(Beginning of INFORMATION GIVEN)

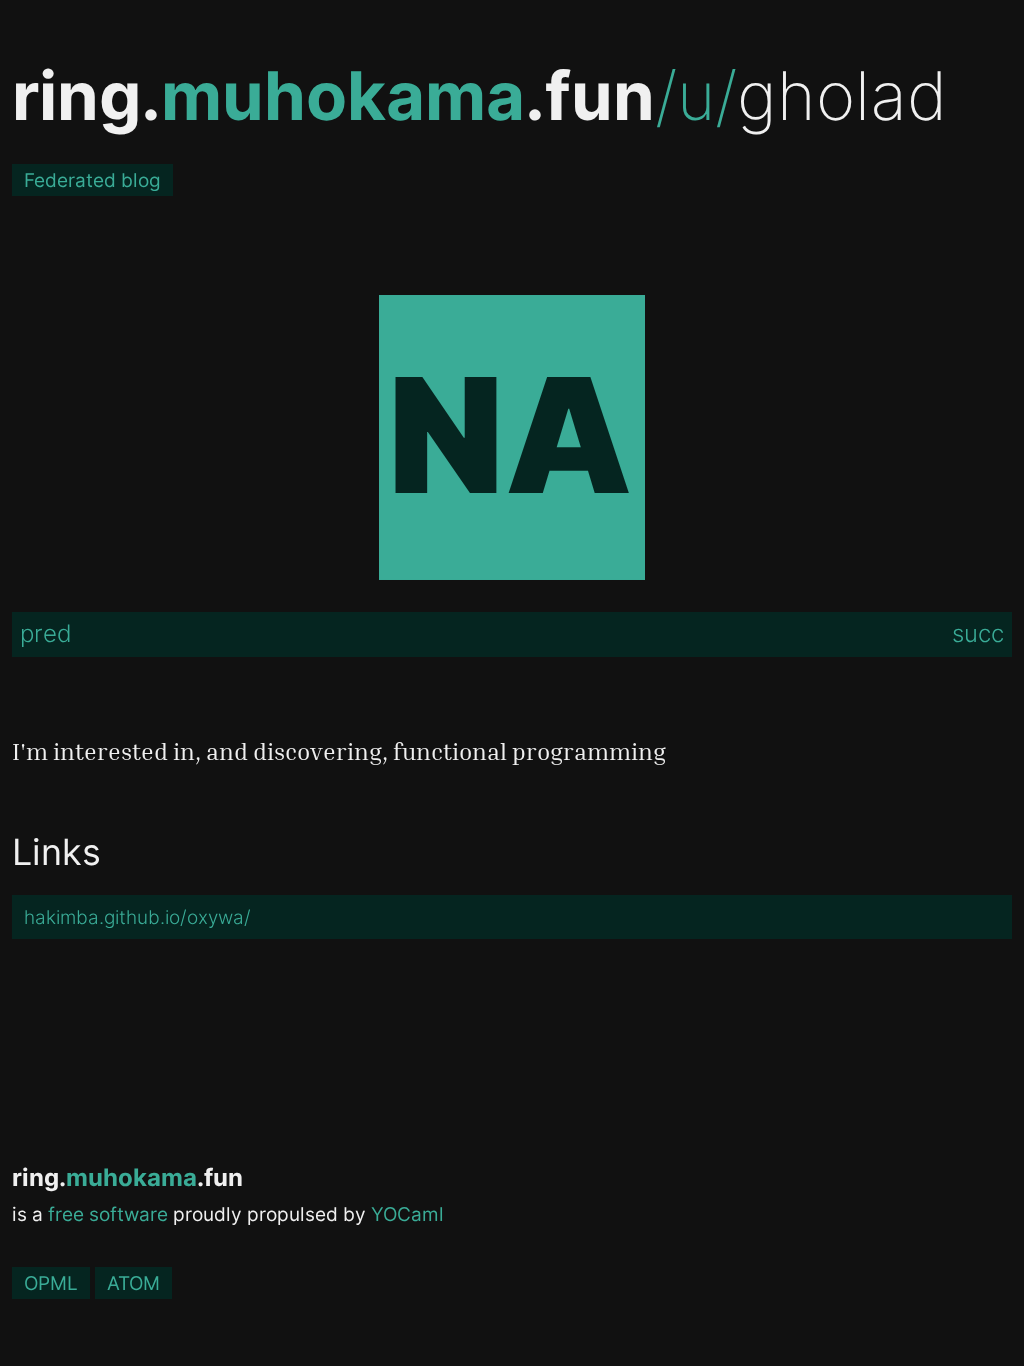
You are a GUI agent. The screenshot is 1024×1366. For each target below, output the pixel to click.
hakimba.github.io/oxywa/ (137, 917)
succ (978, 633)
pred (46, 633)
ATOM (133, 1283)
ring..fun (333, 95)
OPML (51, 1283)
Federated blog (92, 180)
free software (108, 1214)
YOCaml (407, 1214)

(End of INFORMATION GIVEN)
(Beginning of INFORMATION GIVEN)

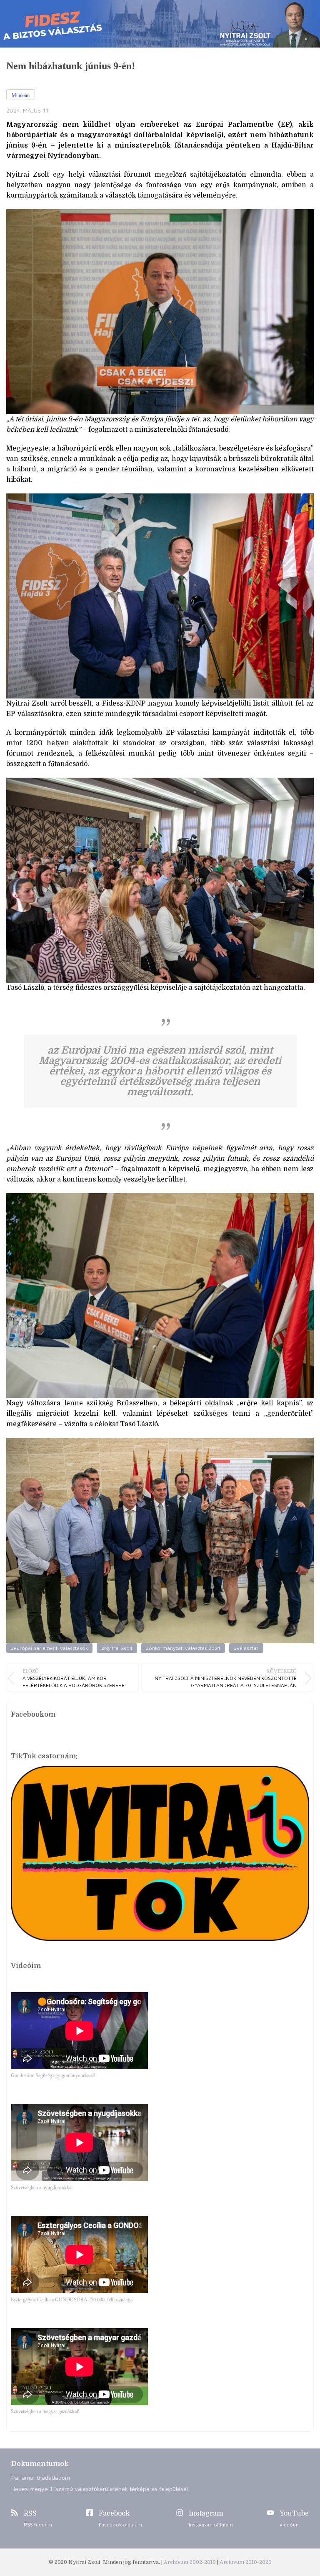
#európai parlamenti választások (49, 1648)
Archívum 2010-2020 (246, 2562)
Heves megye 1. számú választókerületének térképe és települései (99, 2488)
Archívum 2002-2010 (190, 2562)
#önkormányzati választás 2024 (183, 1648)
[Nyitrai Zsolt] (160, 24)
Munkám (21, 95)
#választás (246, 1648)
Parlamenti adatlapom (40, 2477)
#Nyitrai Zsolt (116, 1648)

(End of INFORMATION GIVEN)

— WHAT IS BEING ASKED —
Of the lines above, copy each that contains "Archívum".

— SOLUTION FOR THIS PROBLEM —
Archívum 2010-2020 (246, 2562)
Archívum 2002-2010 (190, 2562)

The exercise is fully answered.